I have a multitenant-Rails app with multiple delayed_job workers.
In order to avoid overlapping tenant-specific work, I would like to separate the workers from each other in such a way that each one works on only one tenant-specific task at a time.
I thought about using the (named) queue column and add "tenant_1", "tenant_2" and so on. Unfortunately the queues have to be named during configuration, so this principle is not flexible enough for many tenants.
Is there a way to customize the way delayed_job picks the next task? Is there another way to define a scope?

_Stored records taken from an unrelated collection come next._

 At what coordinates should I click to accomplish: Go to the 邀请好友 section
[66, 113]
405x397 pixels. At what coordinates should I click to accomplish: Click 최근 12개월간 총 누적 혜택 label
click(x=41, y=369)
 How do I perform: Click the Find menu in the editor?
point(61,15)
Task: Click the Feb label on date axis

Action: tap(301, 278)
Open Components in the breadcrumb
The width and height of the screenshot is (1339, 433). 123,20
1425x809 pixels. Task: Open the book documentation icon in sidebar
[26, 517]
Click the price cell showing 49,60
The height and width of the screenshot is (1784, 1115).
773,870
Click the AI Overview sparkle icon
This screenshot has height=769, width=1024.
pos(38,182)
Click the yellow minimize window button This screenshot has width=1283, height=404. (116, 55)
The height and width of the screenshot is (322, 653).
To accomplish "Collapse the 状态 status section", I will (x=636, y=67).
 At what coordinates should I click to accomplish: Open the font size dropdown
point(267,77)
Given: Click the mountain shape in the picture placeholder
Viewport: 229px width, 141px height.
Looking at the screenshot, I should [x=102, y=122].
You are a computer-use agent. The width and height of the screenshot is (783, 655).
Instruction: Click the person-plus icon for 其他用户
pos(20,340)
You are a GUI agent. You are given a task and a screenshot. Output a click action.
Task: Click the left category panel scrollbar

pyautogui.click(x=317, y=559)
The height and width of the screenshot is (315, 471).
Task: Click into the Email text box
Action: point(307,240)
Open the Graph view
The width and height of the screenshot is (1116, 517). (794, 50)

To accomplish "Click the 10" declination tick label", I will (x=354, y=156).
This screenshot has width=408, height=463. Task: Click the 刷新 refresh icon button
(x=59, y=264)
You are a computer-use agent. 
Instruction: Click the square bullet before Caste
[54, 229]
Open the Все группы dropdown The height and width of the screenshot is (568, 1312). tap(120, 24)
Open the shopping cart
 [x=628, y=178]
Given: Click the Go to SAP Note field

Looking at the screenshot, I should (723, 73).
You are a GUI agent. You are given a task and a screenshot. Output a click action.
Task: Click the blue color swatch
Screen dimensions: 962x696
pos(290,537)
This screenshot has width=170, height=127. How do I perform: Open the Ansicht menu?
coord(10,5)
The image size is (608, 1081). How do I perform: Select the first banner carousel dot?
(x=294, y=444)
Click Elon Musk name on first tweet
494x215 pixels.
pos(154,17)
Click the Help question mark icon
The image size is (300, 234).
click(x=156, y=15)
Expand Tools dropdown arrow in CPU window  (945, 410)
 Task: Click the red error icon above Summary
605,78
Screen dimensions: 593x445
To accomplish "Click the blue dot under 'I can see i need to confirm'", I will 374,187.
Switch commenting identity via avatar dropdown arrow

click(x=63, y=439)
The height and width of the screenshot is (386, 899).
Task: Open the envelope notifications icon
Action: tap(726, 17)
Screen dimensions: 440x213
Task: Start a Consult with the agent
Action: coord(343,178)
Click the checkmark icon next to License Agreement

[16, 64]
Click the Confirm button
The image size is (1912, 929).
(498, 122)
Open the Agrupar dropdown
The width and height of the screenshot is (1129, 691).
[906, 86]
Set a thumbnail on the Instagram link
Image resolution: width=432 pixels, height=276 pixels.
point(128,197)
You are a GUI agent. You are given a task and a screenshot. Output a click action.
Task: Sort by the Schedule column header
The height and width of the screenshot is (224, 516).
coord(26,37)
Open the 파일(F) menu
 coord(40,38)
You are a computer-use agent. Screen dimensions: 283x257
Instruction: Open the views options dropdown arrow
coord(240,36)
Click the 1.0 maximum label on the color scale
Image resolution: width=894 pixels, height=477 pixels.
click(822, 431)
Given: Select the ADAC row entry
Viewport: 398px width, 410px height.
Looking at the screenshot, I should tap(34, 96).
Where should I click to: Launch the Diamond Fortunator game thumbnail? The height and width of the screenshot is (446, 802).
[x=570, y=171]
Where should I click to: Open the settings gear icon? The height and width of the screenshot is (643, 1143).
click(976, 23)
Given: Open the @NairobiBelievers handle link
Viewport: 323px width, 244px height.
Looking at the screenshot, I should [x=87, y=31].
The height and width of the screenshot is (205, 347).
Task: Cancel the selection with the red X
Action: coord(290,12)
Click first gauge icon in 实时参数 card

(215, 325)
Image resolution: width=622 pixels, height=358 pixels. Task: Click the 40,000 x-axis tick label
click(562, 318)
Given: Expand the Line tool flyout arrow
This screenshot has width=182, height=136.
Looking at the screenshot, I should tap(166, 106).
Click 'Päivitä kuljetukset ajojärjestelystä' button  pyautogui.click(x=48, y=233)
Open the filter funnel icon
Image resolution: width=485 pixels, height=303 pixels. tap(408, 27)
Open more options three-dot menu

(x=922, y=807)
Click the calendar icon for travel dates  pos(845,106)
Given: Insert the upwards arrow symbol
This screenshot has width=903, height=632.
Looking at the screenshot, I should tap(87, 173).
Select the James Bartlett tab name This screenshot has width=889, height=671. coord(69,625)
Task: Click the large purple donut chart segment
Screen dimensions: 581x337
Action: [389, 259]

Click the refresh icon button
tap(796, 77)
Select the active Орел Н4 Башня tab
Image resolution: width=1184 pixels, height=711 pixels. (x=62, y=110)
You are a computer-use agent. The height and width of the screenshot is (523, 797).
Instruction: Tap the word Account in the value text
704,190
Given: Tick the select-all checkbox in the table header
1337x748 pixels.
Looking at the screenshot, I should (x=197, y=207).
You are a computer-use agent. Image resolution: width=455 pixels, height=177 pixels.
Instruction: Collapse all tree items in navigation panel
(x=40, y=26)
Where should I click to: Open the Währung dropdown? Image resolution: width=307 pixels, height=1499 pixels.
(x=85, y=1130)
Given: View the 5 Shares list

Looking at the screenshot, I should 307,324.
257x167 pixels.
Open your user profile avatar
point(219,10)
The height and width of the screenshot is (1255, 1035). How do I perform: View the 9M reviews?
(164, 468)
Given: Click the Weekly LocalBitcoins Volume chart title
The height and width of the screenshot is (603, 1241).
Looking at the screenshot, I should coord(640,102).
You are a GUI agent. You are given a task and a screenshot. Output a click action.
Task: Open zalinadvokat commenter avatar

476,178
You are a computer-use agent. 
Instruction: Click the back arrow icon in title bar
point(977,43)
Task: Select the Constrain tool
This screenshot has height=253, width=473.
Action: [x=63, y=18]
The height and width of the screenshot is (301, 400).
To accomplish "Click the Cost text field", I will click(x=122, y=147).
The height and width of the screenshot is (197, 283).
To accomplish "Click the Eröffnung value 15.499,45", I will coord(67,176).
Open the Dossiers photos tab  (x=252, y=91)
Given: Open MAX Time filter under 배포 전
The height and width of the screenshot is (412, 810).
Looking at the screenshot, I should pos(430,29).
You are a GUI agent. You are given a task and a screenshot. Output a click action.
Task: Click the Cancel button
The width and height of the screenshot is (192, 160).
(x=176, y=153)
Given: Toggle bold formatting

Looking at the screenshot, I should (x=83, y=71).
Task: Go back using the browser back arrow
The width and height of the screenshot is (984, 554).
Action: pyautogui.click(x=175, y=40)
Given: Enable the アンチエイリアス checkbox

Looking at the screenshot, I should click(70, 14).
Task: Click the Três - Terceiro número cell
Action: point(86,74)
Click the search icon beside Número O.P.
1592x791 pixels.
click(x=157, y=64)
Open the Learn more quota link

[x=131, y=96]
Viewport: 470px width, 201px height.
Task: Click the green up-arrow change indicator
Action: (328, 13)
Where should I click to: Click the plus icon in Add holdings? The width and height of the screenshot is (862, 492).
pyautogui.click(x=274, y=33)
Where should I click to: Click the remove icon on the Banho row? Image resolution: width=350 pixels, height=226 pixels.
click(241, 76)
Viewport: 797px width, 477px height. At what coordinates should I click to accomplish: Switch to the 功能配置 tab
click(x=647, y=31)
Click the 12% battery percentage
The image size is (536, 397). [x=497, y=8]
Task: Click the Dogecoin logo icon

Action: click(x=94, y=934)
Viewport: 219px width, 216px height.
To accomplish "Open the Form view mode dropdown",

Your best bet is probably to spin a custom solution that implements a distributed lock - essentially, the workers all run normally and pull from the usual queues, but before performing work check with another system (Redis, RDBMS, API, whatever) to verify that no other worker is yet performing a job for that tenant. If that tenant is not being worked, then set the lock for the tenant in question and work the job. If the tenant is locked, don't perform the work. It's your call on a lot of the implementation details like whether to move on to try another job, re-enqueue the job at the back of the queue, whether to consider it a failure and bind it to your retry limits, or do something else entirely. This is pretty open-ended, so I'll leave the details to you, but here are some tips:
delayed_job
hooks: https://github.com/collectiveidea/delayed_job/#hooks - they may be an appropriate and/or useful toolSeriously consider not doing this; is it really strictly required for the system to operate properly? If so, it's probably indicative in an underlying flaw in your data model or how you've structured transformations around that data. Strive for ACIDity in your application when thinking about operations on the data and you can avoid a lot of these problems. There's a reason it's not a commonly available "out of the box" feature on background job runners. If there is an underlying flaw, it won't just bite you on this problem but on something else - guaranteed!